Frank Donovan

Personal information
- Full name: Francis James Donovan
- Date of birth: 26 February 1919
- Place of birth: Pembroke, Wales
- Date of death: 17 April 2003 (aged 84)
- Place of death: Pembroke, Wales
- Position(s): Winger

Senior career*
- Years: Team / Apps / (Gls)
- Milford United
- Haverfordwest
- Pembroke Borough
- 1950–1951: Swansea Town / 15 / (2)
- Pembroke Borough

International career
- 1948: Great Britain / 2 / (1)

Managerial career
- Pembroke Borough
- Milford United

= Frank Donovan (footballer) =

Welsh footballer

Francis James Donovan (26 February 1919 – 17 April 2003) was a Welsh footballer who represented Great Britain at the 1948 Summer Olympics.
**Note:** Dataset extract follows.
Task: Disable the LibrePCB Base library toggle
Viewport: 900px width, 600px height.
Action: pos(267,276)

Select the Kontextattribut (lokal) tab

Donovan played amateur football with Milford United, Haverfordwest and Pembroke Borough, where he captained them to promotion in 1947–48 and was selected for the 1948 Great Britain Olympic squad.
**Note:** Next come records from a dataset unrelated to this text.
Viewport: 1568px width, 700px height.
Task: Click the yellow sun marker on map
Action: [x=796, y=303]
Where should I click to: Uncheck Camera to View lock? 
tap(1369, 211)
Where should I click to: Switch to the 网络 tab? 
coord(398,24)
He joined the English Football League for Swansea Town, signing for the club in July 1950.

He rejoined Pembroke Borough in July 1951 helping them win the Welsh Football League double in the 1953–54 season.

He subsequently managed Pembroke Borough and Milford United.

He combined his football career with a job as an electrician at Pembroke Dock, and he also owned a sports shop.